- EXTRACT -
++++++++++++++++++++

Space: Apache Lucene Mahout (http://cwiki.apache.org/confluence/display/MAHOUT)
Page: dirichlet-commandline
(http://cwiki.apache.org/confluence/display/MAHOUT/dirichlet-commandline)
Edited by Jeff Eastman:
---------------------------------------------------------------------
h1. Running Dirichlet Process Clustering from the Command Line
Mahout's Dirichlet clustering can be launched from the same command line
invocation whether you are running on a single machine in stand-alone mode or
on a larger Hadoop cluster. The difference is determined by the $HADOOP_HOME
and $HADOOP_CONF_DIR environment variables. If both are set to an operating
Hadoop cluster on the target machine then the invocation will run Dirichlet on
that cluster. If either of the environment variables are missing then the
stand-alone Hadoop configuration will be invoked instead.

++++++++++++++++++++

- EXTRACTED DATA -

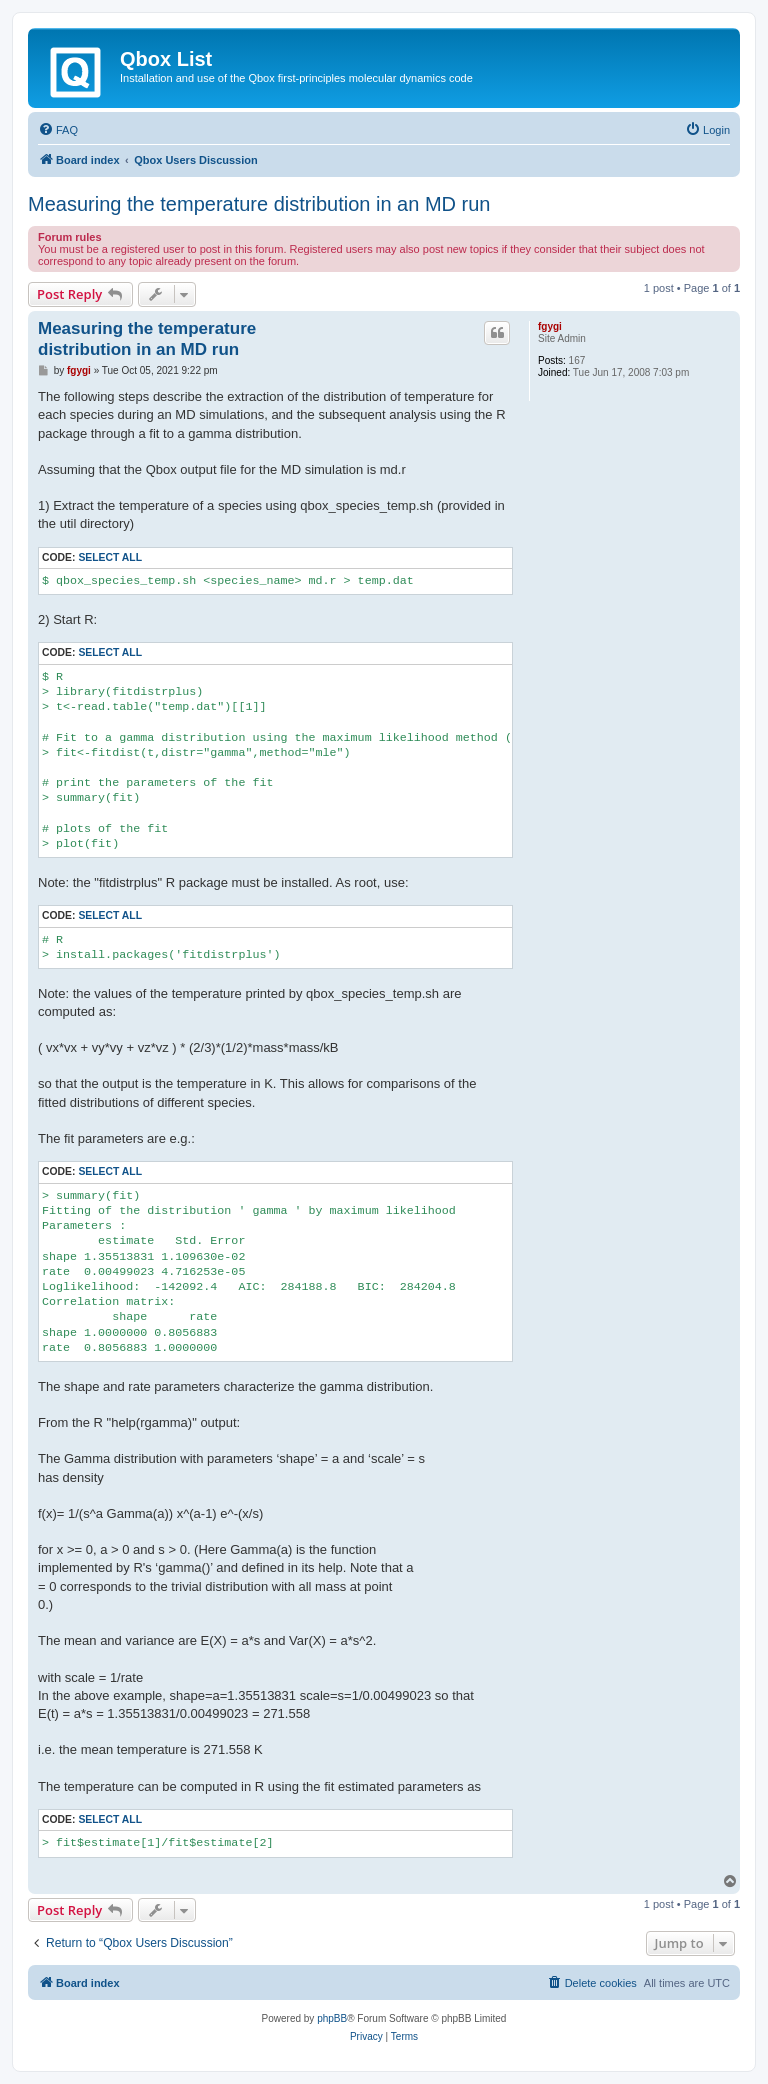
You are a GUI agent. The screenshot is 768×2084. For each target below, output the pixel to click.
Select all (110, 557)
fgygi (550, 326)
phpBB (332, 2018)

++++++++++++++++++++

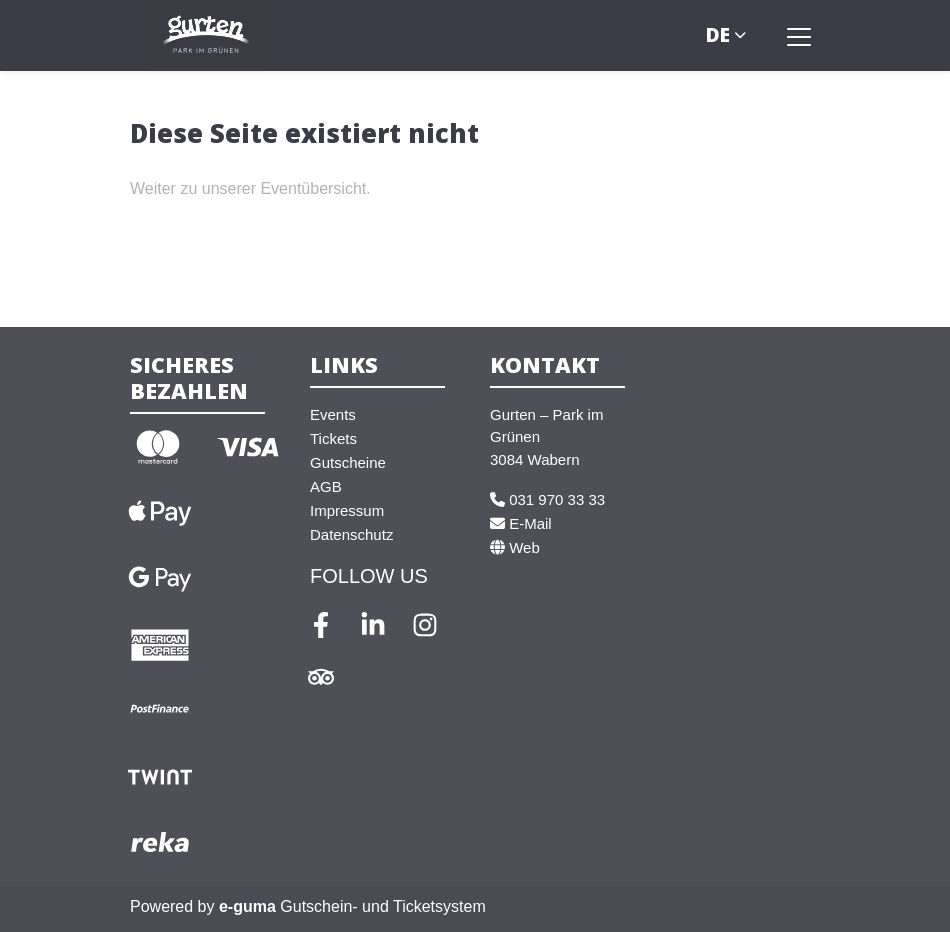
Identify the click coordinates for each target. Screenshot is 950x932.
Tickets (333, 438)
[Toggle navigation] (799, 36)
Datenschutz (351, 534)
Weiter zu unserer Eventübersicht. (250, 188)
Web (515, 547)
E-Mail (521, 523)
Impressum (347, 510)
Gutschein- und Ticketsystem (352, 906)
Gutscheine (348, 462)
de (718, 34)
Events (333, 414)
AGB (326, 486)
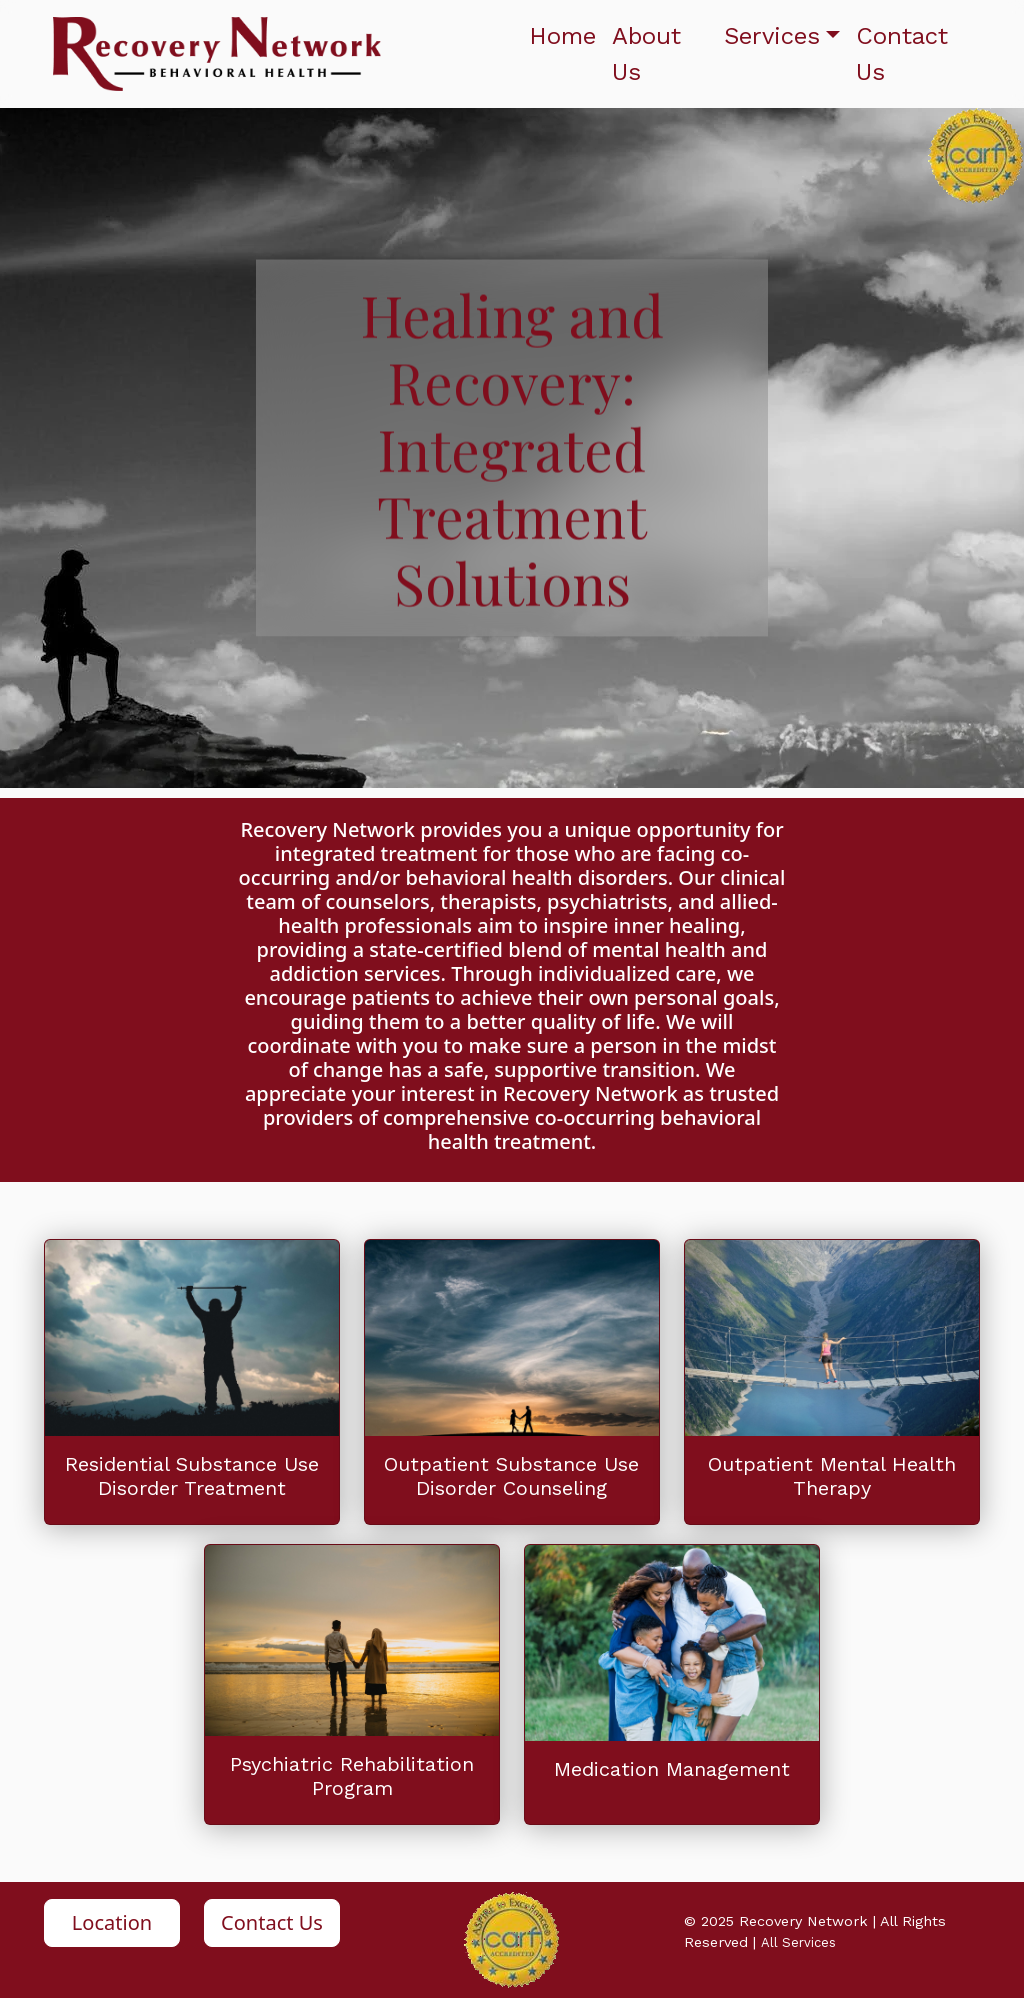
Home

++++++++++++++++++++

According to the Dirichlet command-line page, what determines whether the clustering runs in stand-alone mode or on a Hadoop cluster? The items are separate from the Dirichlet command-line page and have nothing to do with it.

The $HADOOP_HOME and $HADOOP_CONF_DIR environment variables.